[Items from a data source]
"""

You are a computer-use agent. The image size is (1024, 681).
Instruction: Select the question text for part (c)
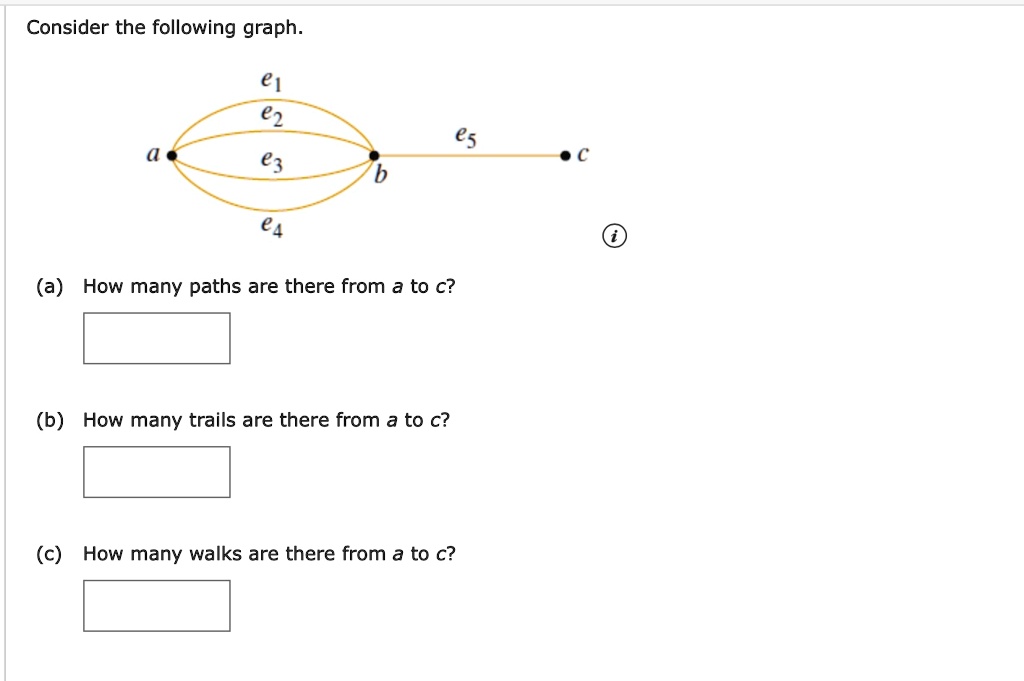(268, 553)
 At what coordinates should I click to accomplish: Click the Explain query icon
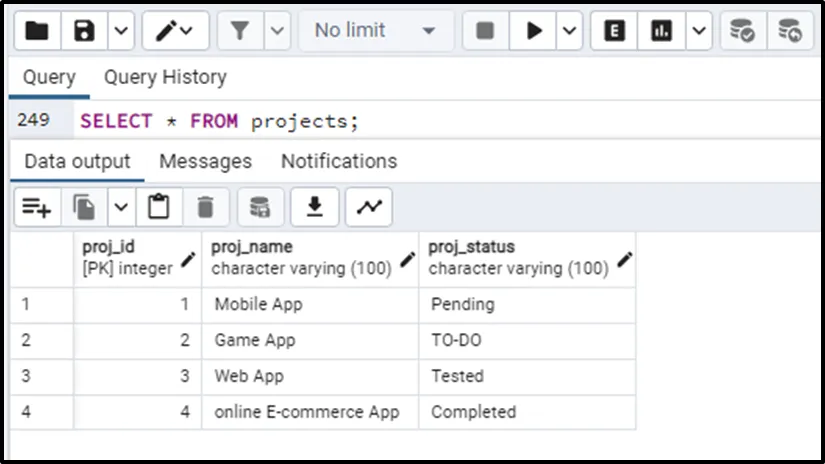click(615, 31)
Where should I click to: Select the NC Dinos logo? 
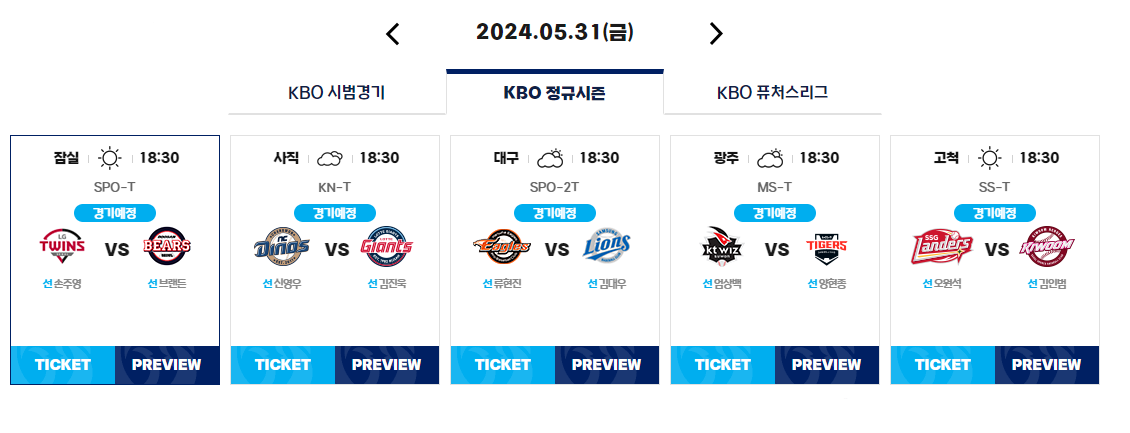click(x=282, y=246)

"""

> **What to produce**
Could you return exactly the lines starting with the one that contains "At what coordinates" and ending with the last line of the data above? Leave the pictures out.

> **Answer box**
 At what coordinates should I click to accomplish: Click the Explain query icon
click(615, 31)
Where should I click to: Select the NC Dinos logo? 
click(x=282, y=246)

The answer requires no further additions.